Print the entries below word for word; the pictures stay out of your copy.

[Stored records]
● ● ● ● ●
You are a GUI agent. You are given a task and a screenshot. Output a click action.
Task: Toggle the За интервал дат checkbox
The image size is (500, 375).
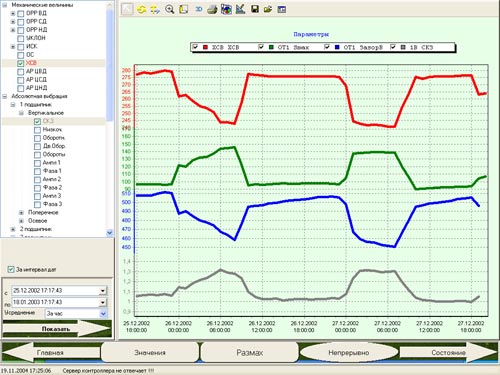pyautogui.click(x=11, y=269)
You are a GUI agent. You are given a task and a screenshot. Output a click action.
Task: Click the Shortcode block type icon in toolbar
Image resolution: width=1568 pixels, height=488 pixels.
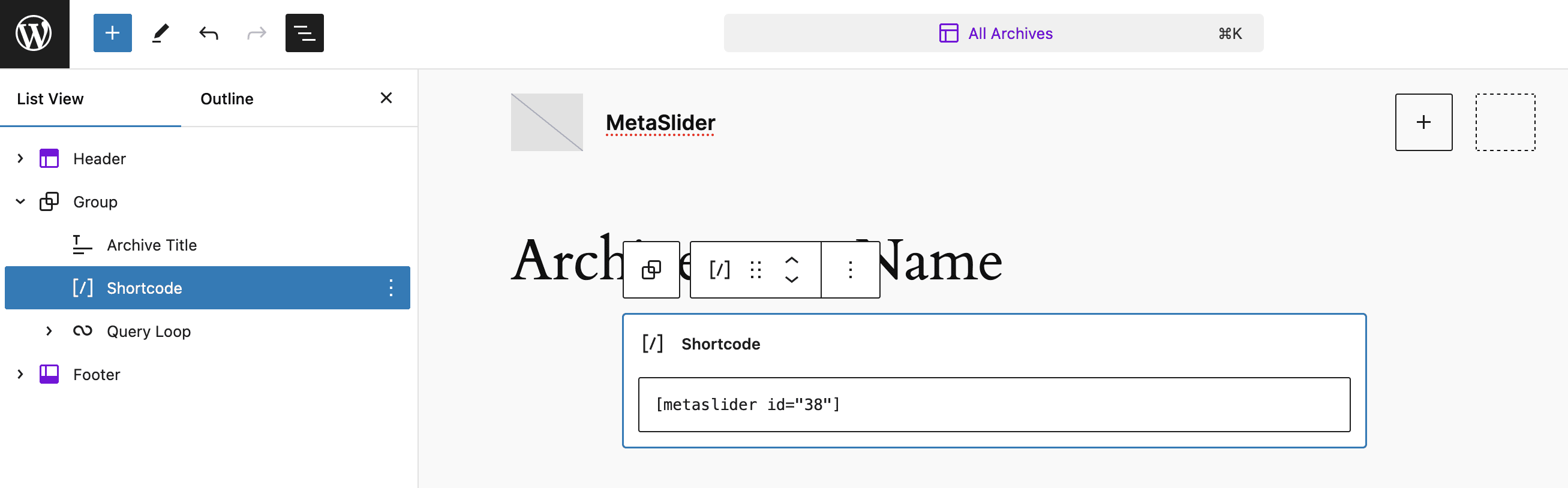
● ● ● ● ●
— Result —
You are a GUI agent. You are given a task and a screenshot. Output a click action.
Task: Toggle the За интервал дат checkbox
The image size is (500, 375).
pyautogui.click(x=11, y=269)
You are a GUI agent. You are given a task and a screenshot. Output a click action.
Task: Click the Shortcode block type icon in toolbar
Image resolution: width=1568 pixels, height=488 pixels.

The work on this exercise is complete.